▸ **WORK REQUEST**
Find the string "source" in the data, and copy out each line that has it.

(MATERIAL FOR THIS TASK begins)

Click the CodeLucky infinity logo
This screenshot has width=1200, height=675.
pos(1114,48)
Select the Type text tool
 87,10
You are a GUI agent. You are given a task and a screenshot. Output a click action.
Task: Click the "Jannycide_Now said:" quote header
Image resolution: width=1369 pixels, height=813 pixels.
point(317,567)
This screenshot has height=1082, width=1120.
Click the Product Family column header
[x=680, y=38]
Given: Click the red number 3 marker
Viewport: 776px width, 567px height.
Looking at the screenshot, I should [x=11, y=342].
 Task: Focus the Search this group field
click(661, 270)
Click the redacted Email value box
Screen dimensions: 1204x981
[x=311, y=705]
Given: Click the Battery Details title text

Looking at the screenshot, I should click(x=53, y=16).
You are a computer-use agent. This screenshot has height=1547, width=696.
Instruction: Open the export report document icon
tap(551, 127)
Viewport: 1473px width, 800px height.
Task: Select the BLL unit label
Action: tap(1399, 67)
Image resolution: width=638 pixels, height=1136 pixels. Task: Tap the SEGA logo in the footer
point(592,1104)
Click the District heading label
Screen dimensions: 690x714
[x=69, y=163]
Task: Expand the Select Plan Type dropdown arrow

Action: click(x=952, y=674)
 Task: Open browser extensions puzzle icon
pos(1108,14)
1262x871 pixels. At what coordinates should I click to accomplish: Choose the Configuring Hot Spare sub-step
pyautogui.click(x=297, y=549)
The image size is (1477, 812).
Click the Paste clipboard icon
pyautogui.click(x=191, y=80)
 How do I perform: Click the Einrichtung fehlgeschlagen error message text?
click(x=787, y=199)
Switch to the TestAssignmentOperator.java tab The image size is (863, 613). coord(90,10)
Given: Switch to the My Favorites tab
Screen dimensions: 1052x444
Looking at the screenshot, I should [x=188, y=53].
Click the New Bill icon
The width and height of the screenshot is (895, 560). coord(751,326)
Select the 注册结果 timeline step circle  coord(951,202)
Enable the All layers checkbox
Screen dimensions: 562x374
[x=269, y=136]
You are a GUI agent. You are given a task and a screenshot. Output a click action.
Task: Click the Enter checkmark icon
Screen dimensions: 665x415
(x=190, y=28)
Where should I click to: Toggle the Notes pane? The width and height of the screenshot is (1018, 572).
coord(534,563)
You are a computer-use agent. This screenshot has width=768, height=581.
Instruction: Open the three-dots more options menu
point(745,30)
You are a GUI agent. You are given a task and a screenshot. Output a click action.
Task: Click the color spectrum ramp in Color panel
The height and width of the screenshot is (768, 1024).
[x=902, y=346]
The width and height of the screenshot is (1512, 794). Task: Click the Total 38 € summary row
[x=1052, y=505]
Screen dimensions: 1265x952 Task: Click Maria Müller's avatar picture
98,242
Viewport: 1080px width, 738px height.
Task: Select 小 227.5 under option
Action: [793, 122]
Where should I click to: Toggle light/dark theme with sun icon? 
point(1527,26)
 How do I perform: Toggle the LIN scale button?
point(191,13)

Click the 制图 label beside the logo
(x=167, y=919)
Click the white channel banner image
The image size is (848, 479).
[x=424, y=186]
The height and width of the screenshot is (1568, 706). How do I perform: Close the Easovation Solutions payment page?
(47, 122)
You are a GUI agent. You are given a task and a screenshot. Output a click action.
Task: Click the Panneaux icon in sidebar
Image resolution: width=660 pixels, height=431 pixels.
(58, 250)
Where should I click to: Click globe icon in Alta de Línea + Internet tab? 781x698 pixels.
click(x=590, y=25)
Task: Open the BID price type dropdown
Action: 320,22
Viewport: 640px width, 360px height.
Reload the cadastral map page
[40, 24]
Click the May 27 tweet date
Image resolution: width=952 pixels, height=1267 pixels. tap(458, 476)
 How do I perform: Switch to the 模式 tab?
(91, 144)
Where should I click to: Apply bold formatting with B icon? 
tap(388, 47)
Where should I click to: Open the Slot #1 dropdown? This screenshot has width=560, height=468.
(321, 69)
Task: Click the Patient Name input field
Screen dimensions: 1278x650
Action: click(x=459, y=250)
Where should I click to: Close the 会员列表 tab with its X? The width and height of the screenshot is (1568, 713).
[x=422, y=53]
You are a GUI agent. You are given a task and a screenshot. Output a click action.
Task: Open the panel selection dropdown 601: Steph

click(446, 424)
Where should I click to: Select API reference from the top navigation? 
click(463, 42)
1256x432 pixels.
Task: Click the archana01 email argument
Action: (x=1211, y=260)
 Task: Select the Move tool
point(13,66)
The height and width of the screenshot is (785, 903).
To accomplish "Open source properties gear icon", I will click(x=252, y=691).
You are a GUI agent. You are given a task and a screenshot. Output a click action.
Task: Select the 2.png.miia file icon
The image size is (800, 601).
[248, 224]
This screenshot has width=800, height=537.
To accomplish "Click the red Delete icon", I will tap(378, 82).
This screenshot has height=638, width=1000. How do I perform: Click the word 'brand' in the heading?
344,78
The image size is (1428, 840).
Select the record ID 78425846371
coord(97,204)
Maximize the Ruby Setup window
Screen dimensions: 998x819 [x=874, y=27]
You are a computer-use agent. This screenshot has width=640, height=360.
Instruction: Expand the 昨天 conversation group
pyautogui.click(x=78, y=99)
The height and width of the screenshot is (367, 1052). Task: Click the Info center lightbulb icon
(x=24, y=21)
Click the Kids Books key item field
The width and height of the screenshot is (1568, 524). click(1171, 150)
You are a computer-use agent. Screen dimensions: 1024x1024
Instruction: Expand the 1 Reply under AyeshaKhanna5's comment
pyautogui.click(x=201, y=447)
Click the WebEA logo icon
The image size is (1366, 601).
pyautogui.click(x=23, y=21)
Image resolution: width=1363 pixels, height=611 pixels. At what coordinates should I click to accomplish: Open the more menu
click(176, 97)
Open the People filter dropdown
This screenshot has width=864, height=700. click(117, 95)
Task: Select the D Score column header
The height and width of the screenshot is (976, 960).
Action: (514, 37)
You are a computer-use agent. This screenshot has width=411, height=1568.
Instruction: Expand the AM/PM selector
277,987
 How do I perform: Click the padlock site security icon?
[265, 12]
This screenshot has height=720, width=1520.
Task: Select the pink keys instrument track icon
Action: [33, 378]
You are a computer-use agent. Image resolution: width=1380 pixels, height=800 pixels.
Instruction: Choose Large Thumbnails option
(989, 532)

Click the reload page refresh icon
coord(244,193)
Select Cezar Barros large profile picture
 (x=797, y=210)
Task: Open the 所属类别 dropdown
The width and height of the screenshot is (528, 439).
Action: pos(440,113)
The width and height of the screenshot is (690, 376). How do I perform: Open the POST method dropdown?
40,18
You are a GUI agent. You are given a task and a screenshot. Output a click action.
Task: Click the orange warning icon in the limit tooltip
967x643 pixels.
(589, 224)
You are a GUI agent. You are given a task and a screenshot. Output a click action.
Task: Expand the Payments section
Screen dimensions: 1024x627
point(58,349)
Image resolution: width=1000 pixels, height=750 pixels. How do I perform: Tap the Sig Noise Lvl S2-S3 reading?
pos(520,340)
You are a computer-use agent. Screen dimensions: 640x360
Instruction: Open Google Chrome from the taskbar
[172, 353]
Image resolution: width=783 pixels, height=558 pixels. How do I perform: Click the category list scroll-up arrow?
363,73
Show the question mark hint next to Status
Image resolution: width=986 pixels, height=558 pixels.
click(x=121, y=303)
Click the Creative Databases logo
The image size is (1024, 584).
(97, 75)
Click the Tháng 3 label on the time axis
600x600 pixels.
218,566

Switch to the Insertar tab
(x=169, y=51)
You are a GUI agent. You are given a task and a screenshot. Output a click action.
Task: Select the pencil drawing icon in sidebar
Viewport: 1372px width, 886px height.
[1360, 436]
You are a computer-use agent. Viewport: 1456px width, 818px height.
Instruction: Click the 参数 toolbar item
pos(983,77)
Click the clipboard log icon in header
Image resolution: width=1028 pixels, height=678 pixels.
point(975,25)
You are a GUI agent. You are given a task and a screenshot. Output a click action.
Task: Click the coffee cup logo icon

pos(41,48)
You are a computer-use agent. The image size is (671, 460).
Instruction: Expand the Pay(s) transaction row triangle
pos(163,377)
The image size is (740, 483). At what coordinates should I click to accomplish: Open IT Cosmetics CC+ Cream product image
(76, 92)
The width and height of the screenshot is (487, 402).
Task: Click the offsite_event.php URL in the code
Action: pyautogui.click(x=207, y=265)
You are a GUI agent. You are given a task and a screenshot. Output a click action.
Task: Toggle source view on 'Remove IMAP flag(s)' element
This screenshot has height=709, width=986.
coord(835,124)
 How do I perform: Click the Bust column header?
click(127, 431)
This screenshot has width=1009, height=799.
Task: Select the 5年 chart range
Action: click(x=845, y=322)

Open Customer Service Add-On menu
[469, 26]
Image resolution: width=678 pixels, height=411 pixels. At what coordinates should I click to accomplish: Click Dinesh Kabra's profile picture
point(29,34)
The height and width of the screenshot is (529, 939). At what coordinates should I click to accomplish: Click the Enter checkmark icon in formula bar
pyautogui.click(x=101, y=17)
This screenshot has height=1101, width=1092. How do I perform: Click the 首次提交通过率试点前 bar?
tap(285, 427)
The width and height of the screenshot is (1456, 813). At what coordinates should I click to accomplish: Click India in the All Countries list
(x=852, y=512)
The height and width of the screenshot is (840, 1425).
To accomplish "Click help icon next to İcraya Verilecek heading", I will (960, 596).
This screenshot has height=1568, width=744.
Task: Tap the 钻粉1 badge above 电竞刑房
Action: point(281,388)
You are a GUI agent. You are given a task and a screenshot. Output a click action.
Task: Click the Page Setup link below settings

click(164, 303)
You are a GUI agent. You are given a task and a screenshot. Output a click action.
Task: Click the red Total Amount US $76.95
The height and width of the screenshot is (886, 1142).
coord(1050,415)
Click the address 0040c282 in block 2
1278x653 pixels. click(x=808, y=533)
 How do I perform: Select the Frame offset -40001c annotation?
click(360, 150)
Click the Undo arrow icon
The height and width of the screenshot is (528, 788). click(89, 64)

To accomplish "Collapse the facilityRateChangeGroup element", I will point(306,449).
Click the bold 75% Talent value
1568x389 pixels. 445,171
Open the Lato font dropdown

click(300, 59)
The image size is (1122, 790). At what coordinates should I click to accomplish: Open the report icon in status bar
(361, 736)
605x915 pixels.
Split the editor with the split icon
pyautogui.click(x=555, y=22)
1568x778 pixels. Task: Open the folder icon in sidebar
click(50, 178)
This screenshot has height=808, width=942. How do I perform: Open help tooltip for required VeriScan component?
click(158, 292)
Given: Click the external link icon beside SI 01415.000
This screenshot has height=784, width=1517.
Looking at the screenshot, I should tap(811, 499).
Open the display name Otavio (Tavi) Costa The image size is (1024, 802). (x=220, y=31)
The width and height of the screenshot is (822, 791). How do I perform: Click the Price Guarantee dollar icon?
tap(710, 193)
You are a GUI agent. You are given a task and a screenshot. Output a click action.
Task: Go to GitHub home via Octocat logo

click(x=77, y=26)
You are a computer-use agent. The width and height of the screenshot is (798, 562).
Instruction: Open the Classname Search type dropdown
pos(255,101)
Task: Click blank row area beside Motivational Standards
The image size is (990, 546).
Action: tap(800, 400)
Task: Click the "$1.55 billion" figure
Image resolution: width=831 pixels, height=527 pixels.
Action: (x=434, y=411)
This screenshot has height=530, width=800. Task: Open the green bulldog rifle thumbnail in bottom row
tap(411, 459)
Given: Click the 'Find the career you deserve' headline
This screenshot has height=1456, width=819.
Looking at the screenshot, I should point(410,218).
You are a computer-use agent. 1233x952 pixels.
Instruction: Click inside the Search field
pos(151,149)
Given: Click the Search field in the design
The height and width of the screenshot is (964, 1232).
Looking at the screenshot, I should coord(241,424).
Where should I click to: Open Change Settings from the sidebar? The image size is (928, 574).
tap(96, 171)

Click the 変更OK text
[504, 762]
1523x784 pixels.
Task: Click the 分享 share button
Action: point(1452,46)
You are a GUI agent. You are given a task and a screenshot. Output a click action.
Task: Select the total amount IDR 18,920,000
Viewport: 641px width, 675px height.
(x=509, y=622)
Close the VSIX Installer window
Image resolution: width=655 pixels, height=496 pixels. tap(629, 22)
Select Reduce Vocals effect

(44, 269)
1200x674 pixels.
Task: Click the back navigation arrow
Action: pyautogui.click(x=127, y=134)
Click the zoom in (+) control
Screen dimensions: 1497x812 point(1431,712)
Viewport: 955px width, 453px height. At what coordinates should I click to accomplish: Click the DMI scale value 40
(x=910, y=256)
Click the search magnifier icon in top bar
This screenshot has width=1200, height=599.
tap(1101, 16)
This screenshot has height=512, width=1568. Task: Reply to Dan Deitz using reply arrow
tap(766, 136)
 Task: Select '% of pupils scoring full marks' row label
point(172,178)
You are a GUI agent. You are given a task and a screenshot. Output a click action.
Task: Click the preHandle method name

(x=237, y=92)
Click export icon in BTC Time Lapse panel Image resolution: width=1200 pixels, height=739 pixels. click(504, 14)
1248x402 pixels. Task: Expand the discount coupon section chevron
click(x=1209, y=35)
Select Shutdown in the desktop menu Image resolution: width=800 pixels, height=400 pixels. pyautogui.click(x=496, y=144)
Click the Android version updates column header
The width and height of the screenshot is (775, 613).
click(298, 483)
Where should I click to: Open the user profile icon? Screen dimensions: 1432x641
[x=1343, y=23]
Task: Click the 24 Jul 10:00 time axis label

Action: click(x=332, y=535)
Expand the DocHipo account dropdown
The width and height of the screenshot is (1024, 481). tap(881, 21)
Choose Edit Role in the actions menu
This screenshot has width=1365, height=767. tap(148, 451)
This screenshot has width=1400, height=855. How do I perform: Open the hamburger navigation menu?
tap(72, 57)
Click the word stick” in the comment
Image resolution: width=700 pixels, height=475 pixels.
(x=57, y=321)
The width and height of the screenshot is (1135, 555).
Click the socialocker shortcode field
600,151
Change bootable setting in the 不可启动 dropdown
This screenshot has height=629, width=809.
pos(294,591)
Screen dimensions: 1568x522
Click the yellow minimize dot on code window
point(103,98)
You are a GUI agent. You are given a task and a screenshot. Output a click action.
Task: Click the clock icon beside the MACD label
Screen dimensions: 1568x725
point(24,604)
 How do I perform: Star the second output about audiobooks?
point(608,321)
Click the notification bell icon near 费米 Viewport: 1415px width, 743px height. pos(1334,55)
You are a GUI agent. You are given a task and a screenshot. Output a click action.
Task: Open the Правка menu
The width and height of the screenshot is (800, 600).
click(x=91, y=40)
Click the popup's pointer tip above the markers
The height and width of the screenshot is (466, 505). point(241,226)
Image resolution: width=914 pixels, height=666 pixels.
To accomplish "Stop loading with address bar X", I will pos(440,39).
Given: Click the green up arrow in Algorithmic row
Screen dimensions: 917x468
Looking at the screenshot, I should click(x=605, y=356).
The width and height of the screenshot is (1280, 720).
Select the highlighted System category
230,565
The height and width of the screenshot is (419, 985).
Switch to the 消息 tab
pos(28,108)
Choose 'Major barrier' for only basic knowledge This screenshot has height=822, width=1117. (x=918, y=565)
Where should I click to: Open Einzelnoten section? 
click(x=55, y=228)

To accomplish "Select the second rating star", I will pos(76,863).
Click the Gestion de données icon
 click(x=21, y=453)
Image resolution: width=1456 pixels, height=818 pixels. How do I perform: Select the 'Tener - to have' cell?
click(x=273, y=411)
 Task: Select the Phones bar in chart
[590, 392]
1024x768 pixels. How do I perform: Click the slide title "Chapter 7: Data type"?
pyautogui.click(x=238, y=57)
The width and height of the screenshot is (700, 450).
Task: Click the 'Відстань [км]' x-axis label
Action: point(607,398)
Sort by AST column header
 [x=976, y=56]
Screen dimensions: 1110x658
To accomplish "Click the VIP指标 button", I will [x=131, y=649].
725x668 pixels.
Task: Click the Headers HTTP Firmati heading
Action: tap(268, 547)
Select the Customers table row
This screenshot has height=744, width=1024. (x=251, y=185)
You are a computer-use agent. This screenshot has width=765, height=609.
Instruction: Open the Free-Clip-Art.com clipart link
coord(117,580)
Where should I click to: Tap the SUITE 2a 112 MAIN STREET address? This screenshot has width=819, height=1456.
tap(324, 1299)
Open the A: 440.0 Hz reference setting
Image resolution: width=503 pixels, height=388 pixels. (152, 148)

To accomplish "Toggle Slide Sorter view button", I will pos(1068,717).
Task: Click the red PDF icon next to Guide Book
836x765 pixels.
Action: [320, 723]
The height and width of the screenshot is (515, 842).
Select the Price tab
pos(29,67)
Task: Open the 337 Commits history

(MATERIAL FOR THIS TASK ends)

▸ **WRITTEN SOLUTION**
To accomplish "Open source properties gear icon", I will click(x=252, y=691).
Task: Toggle source view on 'Remove IMAP flag(s)' element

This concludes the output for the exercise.